>> BEGIN RECORDED DATA

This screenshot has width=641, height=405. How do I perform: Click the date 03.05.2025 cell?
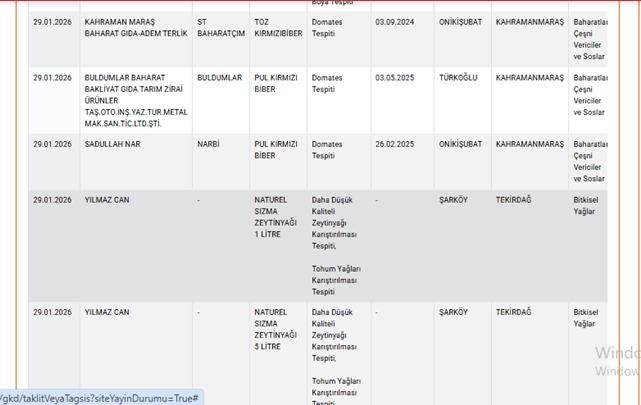[x=394, y=78]
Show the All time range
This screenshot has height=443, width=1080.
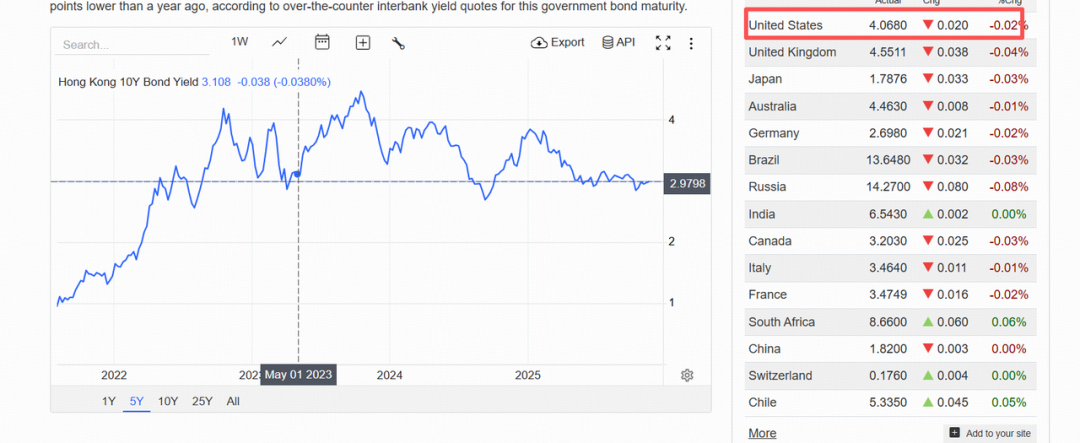pyautogui.click(x=233, y=401)
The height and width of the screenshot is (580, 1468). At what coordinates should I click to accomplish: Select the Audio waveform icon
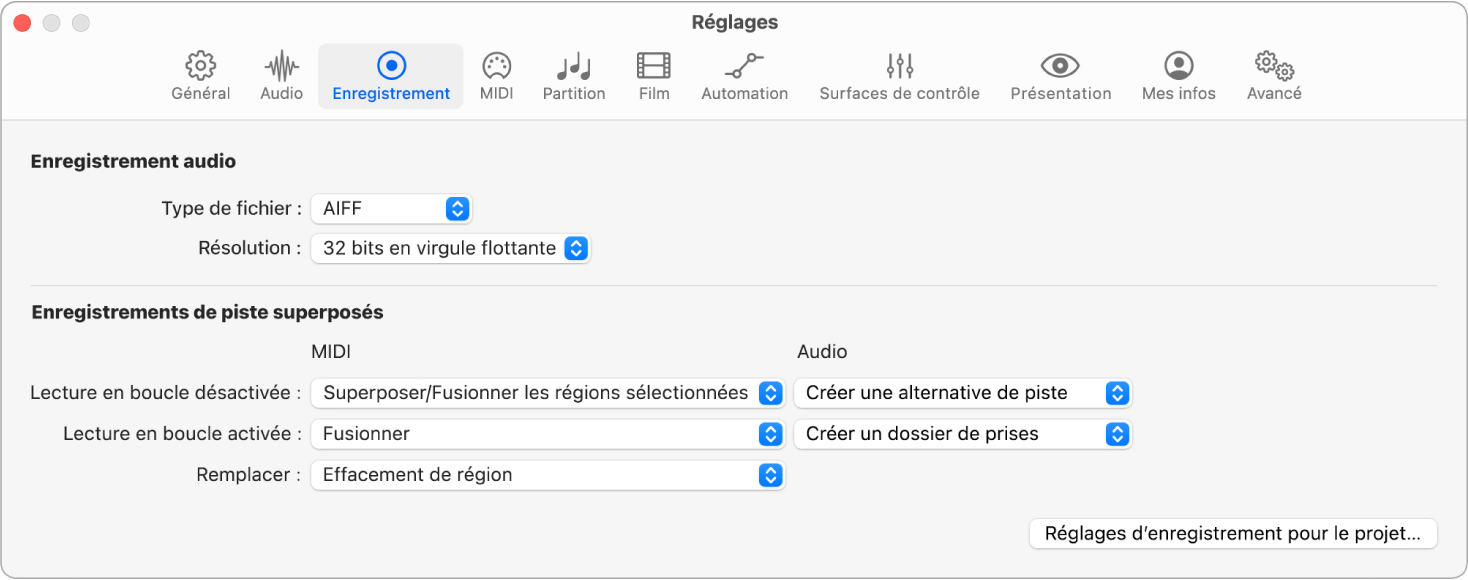click(282, 67)
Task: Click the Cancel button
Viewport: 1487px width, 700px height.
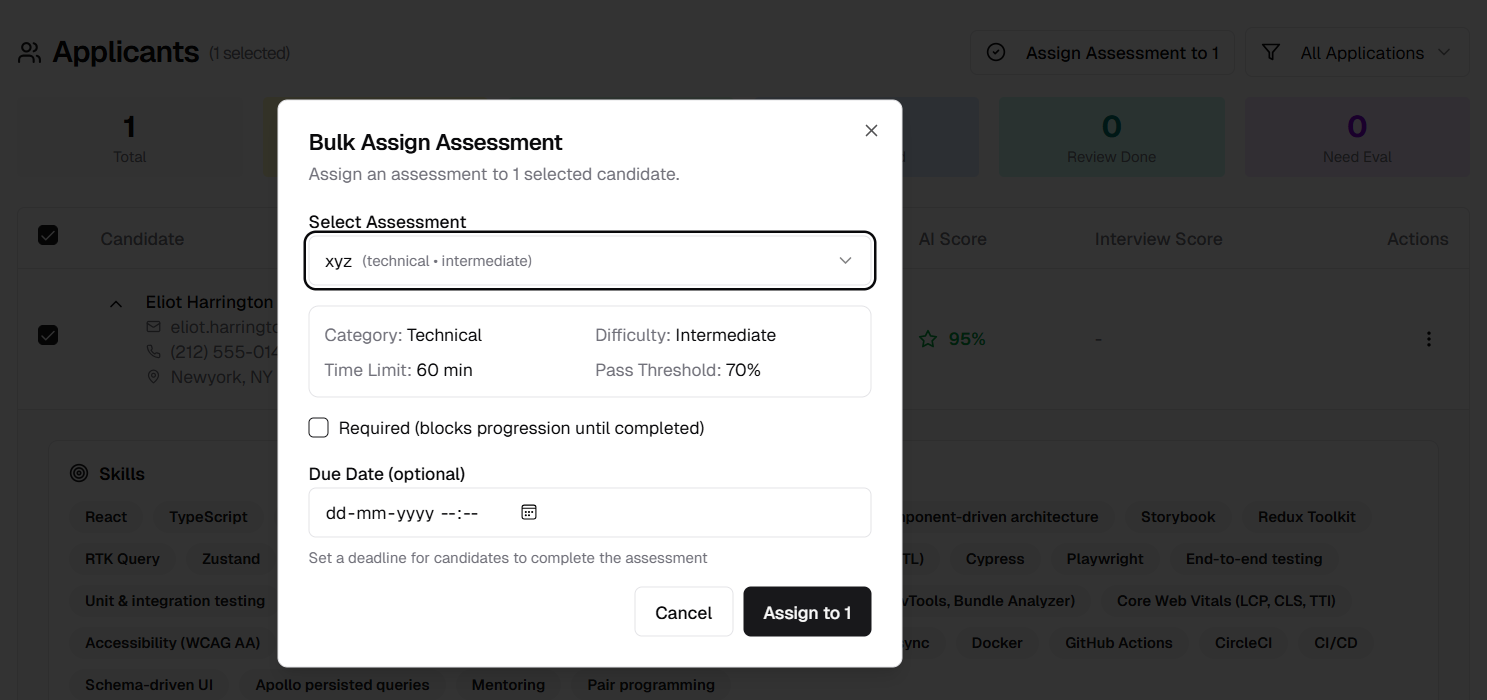Action: (683, 612)
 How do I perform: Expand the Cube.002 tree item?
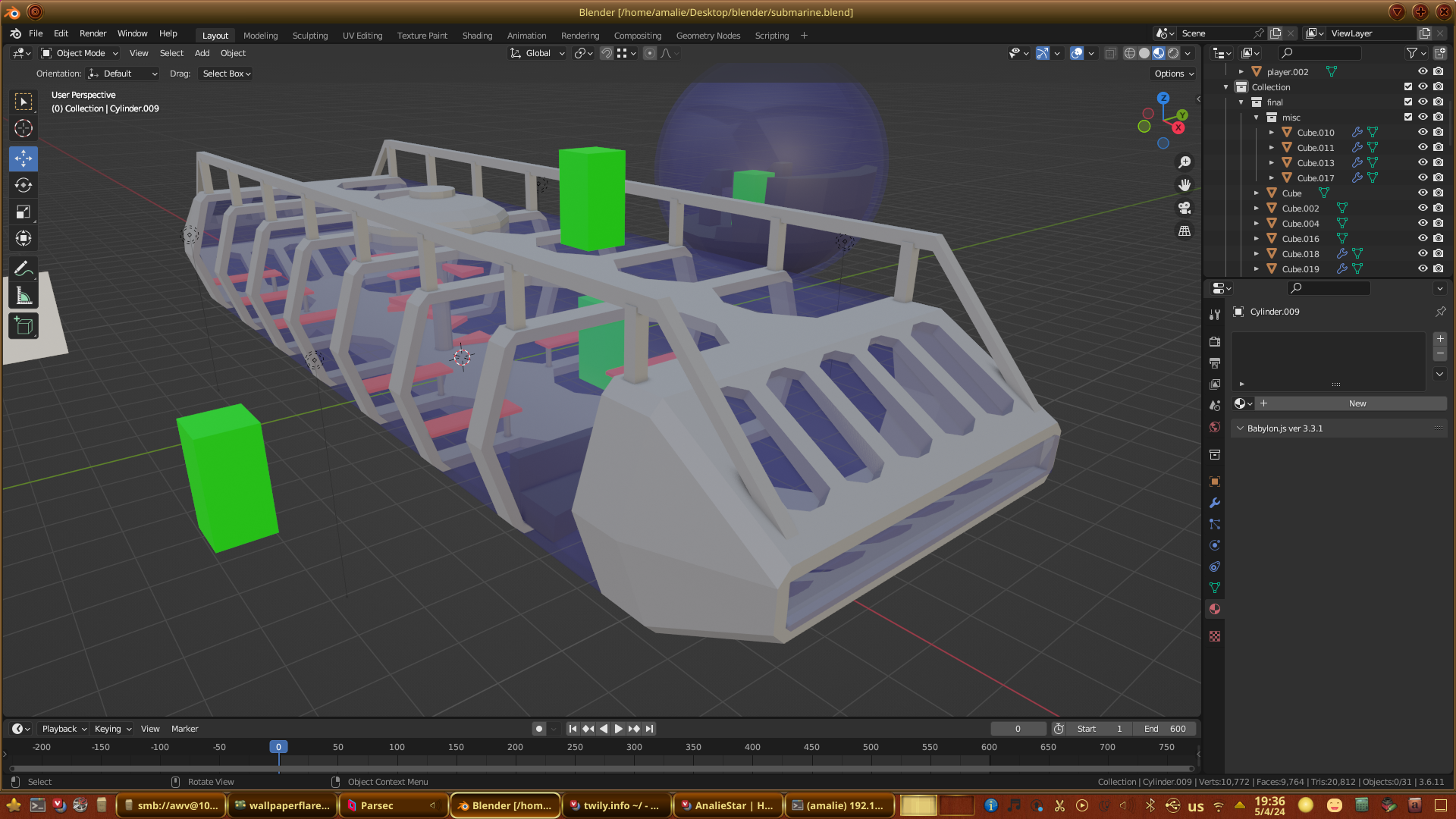pos(1257,208)
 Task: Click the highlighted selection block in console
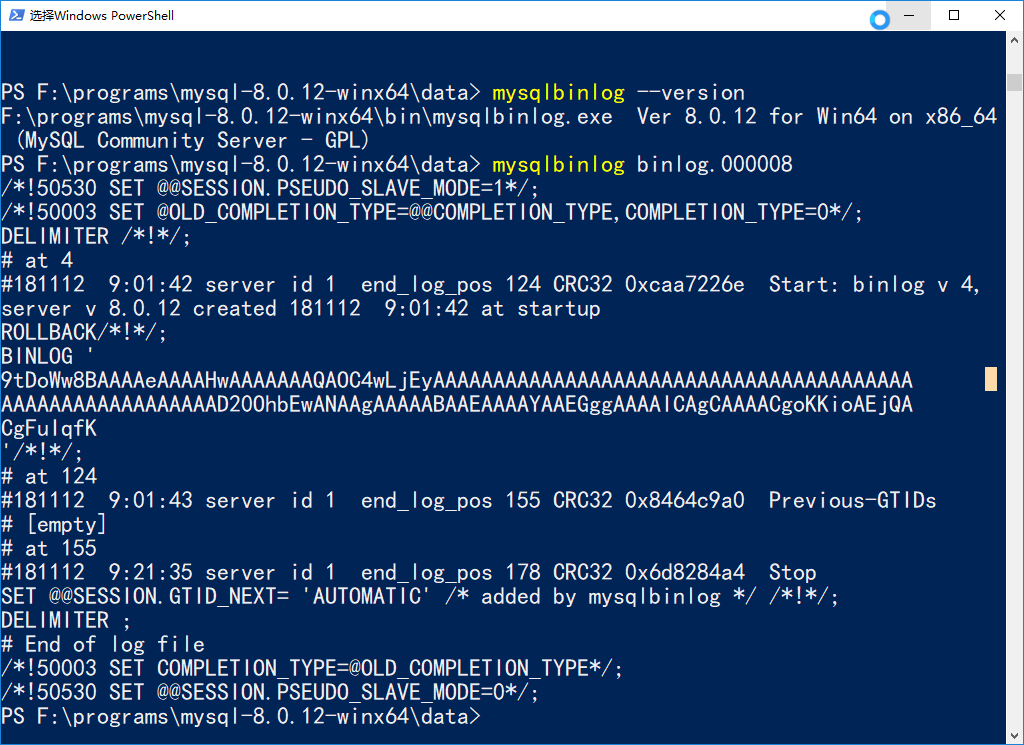991,379
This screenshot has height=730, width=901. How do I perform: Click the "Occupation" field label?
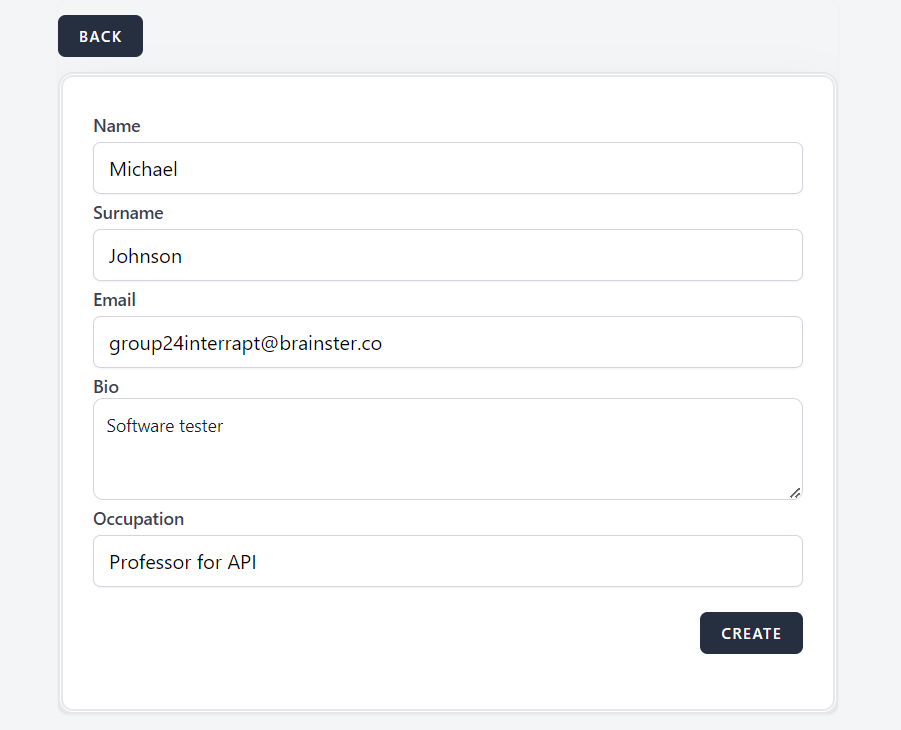tap(138, 519)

>> END RECORDED DATA

WRITTEN PROBLEM |
List each line of the items above that contains the string "Task". Case matters.

ANSWER BELOW |
Task: Click the Cancel button
 Task: Click the highlighted selection block in console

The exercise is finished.